ColGray
Well-Known Member
- Joined
- Aug 9, 2023
- Messages
- 460
You cannot underestimate the level of inebriation great leaders like Churchill and Roosevelt regularly used. I remember reading a biography of Teddy Roosevelt that, at length, discussed the importance of being able to drink insane amounts of beer and liquor as table stakes for entering politics. Mores and expectations change over time, but, if the cultural expectations are one thing, then people act and enforce that expectation.It occurs to me that in the past and perhaps in the present lots of merchants would do business over a drink for two reasons. Inhibitions go down so people may speak the truth more resdily but also because people make rash descisions. If you were a merchant used to alcohol and you wanted to off load some cheap worthless item, what better way than to get your client drunk enough to think it a good idea. Reminds me of a friend who makes stupid internet purchases when drunk.
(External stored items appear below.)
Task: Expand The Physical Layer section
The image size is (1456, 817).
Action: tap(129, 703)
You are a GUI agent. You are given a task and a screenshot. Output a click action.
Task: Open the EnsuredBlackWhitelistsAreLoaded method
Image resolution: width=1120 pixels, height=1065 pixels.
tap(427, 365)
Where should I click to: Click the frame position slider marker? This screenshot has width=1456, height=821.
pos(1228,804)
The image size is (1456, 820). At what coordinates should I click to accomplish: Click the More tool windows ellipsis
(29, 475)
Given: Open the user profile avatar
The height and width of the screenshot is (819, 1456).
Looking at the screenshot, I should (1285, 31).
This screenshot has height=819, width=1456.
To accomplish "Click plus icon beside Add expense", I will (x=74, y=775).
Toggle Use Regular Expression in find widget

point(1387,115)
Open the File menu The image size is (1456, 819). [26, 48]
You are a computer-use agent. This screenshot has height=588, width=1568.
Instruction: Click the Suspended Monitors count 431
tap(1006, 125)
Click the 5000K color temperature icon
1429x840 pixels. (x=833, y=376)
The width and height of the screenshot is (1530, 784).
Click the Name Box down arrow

Also, although i don't drink much anymore, I seem to recall that ALL drunken conversations were serious, just not very coherant.
As of a decade ago, this was still the case if doing business in the Baltics: if you open a bottle of vodka, you finish a bottle of vodka. It's not just a "thing", it's culturally rude and insulting not to finish it. (Though, fun experiment: introduce someone who primarily drinks vodka to bourbon or whiskey and watch them the next morning. It. Is FUN!)